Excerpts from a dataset

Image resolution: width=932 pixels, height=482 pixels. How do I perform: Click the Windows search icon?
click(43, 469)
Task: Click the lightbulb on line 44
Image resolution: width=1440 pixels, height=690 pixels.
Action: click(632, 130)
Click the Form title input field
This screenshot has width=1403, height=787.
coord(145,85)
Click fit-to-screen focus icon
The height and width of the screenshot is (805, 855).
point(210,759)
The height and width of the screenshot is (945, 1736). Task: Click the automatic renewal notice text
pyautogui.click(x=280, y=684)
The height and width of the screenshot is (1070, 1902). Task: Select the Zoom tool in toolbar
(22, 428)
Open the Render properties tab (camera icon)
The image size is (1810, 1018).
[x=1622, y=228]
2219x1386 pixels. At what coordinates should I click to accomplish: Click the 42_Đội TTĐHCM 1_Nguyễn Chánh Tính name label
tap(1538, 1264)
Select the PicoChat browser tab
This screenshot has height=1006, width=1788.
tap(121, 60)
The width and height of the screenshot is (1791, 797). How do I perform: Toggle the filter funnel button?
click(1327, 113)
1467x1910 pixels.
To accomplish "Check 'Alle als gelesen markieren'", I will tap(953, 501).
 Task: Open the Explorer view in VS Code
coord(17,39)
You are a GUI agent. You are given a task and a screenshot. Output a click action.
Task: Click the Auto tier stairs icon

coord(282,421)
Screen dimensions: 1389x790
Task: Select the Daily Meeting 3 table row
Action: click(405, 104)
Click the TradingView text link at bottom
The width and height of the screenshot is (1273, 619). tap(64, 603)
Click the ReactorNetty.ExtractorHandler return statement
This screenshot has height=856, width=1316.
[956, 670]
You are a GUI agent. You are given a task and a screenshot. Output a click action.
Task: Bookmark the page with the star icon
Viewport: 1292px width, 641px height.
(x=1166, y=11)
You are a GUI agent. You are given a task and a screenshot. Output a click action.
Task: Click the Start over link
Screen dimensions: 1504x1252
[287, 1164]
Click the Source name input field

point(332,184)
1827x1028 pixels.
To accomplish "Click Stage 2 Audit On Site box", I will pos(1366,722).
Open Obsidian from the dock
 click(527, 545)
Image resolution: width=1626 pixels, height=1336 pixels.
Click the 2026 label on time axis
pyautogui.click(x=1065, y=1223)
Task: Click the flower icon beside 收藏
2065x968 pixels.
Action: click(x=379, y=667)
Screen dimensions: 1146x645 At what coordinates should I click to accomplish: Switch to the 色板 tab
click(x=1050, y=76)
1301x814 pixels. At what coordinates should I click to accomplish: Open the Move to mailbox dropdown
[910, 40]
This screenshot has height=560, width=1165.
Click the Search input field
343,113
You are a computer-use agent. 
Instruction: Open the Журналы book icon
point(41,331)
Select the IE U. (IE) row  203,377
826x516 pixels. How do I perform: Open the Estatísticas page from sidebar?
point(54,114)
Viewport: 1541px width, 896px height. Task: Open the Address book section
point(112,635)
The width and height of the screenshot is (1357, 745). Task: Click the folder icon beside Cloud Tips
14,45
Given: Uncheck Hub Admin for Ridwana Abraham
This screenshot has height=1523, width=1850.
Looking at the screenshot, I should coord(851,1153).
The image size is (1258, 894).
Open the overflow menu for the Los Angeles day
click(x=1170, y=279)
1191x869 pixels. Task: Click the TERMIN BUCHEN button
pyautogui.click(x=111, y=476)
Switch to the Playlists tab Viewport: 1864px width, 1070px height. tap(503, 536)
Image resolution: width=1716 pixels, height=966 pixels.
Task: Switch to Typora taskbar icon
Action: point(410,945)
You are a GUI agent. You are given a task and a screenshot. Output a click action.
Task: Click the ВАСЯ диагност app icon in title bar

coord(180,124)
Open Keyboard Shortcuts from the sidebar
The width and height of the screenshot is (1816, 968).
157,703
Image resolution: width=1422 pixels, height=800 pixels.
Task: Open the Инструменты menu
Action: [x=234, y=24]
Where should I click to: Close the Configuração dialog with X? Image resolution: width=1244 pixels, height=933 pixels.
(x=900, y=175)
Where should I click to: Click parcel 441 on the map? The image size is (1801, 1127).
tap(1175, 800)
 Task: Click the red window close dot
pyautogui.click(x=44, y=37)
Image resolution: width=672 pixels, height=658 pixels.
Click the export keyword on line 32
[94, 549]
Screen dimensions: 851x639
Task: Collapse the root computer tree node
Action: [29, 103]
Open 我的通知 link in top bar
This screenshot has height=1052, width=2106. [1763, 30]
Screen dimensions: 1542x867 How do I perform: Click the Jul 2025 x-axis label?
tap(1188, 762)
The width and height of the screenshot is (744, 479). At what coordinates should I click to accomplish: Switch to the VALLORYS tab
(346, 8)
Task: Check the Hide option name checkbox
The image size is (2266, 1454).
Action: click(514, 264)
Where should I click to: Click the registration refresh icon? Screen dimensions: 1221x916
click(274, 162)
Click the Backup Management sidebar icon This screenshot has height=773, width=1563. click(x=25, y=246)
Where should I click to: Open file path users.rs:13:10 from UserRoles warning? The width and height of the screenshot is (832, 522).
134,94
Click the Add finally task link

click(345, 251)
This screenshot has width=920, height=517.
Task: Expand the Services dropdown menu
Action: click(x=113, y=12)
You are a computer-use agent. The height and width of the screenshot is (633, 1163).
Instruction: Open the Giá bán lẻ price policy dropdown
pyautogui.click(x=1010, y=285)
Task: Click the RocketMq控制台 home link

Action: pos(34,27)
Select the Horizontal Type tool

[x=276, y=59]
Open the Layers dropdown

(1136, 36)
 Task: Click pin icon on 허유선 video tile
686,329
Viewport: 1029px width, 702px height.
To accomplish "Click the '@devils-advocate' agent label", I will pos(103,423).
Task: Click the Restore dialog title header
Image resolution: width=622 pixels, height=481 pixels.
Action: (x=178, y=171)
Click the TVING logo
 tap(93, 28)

- **Assignment**
For the word "will", find every line in the data that holds it and copy that line.

- **Task response**
To accomplish "Check 'Alle als gelesen markieren'", I will tap(953, 501).
To accomplish "Click Stage 2 Audit On Site box", I will pos(1366,722).
To accomplish "Click the '@devils-advocate' agent label", I will pos(103,423).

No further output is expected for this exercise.